As for entertainment ~
Most favorite dramas:
- You Are My SunShine (Bên Nhau Trọn Đời)
- Twenty Again
- Reply 1988 (still ongoing, but I’ve really liked it so far)
- The Producers
- Jang Ok Jung (didn’t finish though, was getting too strong emotions and was afraid of the ending)
Albums I listen to a lot:
- 4 Walls – f(x)
- Healer OST
- I – Taeyeon
- MADE – Big Bang
- Opus At The End Of Everything – The Flashbulb
- Chat-shire – IU
- Colors – miss A
- 2gether – CNBlue
- The Red – Red Velvet
- Heart – IU
- Time and Fallen Leaves – AkMu
- Fear – Mino ft. Taeyang
- Growing Pain – Super Junior D&E
- You In Me – Volor Flex
- Dookbang’s Dream – Gary ft. John Park
- The Painted Veil
- When Marnie Was There
- Waking Life
- Before Sunrise + Before Sunset + Before Midnight
- Caroline Hirons (my skin condition has improved a lot since I followed her advice)
I read a couple of books but nothing stands out in my mind right now… Probably The Woman Who Stole My Life since it was the last book I finished and it made me laught a lot.

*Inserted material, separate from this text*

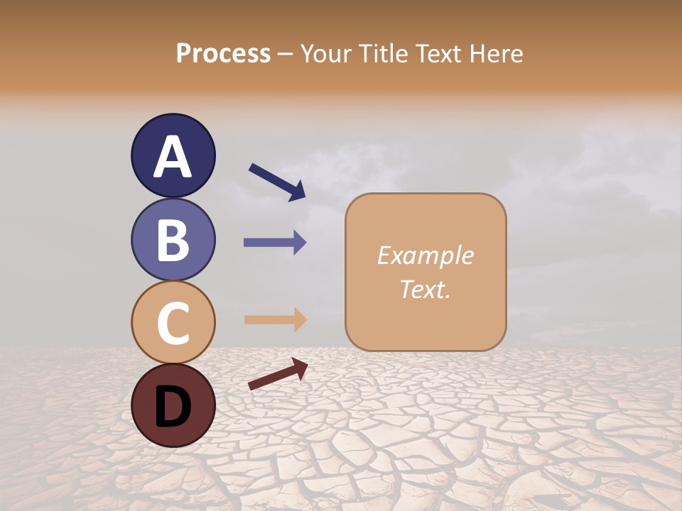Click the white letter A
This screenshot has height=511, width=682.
point(173,158)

Oh, So Good They Can’t Ignore You was good too, lifted a heavy burden off my shoulders.
I may or may not add more to this post. Get going now ~
i haven’t felt this calm for a while. it feels so good.
my phone ran out of battery and i let it be like that. i was answering Tatu when it happened so uh, not that i didn’t try hi hi. sorry, you can wait, right?
my mind was already at ease so talking to Truc felt even better. our usual trivial little stuffs. and she told me that she would come here to read when she’s tired, to feel peaceful. so i decide to write more. whatever it is that i could do to bring a bit of light and comfort to anyone out there, even if small, i would gladly do that.
yesterday night i was writing.
at first i didn’t intend to do so. i was just reading The Anatomy of Being by Shinji Moon, the personalized poetry book i got from her a long while ago. then i picked a pencil to underline where i liked. then i started writing some short words, which extended to longer threads of thoughts spreading on blank spaces on pages. i also drew.
i wrote a bit this morning, too.
Write hard and clear about what hurts.— Ernest Hemingway
so i did.
i was wondering why it came so easily. and i suppose, it was because i didn’t feel lonely when i wrote at a place where somebody else already wrote something. it was like we were having a conversation. or not really. we were simply us being human beings, feeling things with all we had, with all of our existence. we were there, spilling our thoughts over the pages and hopefully, hopefully we wouldn’t feel so sad and lonely anymore. whatever kind of connection that was, for whatever reason, no matter how faint, it helped.